Saman: You surround yourself with similar kind of people and engaging with people outside of that circle became more and more difficult. It was important for me to learn how to get out of that circle, to grow as a person and as a photographer.
Van Agtmael: I knew Iraq was important to me and I had more to say. I just became more mindful of having balance. The impossible question is “when do you say it’s time to stop and move on? I do think about how I’m going to sustain this until I’m an old man: emotionally, physically, photographically, intellectually, artistically. In terms of energy as well. If any one of these things wanes too much, it’s hard to sustain.
How does your earlier work in Iraq sit with your approach today?
Van Agtmael: Photography is good at showing the human terms. When I was working primarily with the American soldiers, I was trying to tell a complex portrait of America at war — but it was nevertheless within the conventions of photographing an army at war.
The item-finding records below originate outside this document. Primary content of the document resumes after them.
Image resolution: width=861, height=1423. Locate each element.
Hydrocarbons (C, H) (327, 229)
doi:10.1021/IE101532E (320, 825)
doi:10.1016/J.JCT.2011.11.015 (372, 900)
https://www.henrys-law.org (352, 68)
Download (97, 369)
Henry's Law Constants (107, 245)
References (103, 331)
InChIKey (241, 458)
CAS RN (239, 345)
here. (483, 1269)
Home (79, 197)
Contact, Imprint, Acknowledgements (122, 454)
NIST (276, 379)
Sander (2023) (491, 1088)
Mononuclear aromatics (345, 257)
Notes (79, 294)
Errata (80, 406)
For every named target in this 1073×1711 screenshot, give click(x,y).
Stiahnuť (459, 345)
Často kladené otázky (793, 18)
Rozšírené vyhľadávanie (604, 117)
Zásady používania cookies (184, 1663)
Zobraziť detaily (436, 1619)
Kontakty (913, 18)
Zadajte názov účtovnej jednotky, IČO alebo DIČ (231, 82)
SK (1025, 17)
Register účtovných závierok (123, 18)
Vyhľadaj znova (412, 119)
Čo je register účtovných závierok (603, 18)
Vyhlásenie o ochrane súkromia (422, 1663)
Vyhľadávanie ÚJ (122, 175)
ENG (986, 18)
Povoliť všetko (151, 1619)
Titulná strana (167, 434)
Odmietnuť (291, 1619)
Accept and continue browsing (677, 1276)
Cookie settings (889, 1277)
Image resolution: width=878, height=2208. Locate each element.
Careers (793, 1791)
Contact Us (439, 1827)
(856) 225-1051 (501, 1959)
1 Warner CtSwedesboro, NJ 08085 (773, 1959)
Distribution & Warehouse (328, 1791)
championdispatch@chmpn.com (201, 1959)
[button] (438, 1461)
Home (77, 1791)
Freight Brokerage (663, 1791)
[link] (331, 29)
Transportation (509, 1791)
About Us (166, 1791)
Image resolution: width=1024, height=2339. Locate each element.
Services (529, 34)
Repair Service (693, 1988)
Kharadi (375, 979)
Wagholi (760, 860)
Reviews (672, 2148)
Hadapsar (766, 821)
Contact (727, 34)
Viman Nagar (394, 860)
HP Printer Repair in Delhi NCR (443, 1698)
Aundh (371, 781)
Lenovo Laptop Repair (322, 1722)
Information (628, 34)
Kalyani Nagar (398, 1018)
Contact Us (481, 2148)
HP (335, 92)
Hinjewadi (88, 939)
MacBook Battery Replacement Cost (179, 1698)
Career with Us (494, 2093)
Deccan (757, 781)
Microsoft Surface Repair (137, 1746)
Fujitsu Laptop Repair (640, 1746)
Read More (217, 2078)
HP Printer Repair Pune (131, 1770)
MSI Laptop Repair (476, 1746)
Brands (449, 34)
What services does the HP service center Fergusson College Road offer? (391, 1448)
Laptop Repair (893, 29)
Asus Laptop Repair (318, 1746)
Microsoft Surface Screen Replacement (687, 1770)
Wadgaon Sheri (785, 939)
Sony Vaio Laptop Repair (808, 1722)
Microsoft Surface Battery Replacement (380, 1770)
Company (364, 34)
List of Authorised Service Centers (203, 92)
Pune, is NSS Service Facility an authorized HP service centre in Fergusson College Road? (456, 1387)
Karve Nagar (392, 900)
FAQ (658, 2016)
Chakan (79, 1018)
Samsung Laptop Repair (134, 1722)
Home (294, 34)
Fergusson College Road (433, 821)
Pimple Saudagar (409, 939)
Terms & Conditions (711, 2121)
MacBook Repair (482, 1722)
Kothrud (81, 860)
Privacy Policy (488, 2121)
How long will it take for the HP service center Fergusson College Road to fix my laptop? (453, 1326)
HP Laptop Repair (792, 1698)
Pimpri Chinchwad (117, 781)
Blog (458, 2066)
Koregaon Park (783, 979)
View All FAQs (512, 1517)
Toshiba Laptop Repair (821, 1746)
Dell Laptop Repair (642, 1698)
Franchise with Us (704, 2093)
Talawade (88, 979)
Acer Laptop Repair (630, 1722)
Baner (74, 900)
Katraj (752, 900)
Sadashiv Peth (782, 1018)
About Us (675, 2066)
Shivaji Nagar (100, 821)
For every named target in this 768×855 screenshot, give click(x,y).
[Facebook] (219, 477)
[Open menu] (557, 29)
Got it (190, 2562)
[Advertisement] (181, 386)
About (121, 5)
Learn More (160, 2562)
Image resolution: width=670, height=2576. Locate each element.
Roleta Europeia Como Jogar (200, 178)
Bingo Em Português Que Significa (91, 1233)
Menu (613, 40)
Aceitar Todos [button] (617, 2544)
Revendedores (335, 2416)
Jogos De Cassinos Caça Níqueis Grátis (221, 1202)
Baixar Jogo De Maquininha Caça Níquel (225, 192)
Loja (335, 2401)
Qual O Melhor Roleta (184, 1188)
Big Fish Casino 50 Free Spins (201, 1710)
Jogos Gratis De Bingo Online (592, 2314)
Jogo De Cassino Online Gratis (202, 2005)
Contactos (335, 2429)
When it came to turning my lens onto the Iraqis, Syrians or Afghans, it was a much richer, nuanced portrait of a whole society — emotionally and photographically. It was important for my own reasons of identity to explore the American perspective but once I saw what I was missing, it dramatically changed my focus.
Saman: Back then I was more focused on getting that one picture that tells the story. Now I like working in a way that asks more questions than giving answers.
There are moments now that are perhaps more meaningful than I could see back then. The editing process, that’s where I find the language and the narrative; it’s where you can really shape things. When I have time to look at the work I was shooting then, these sensitivities I have now will hopefully allow me to see things I didn’t see then.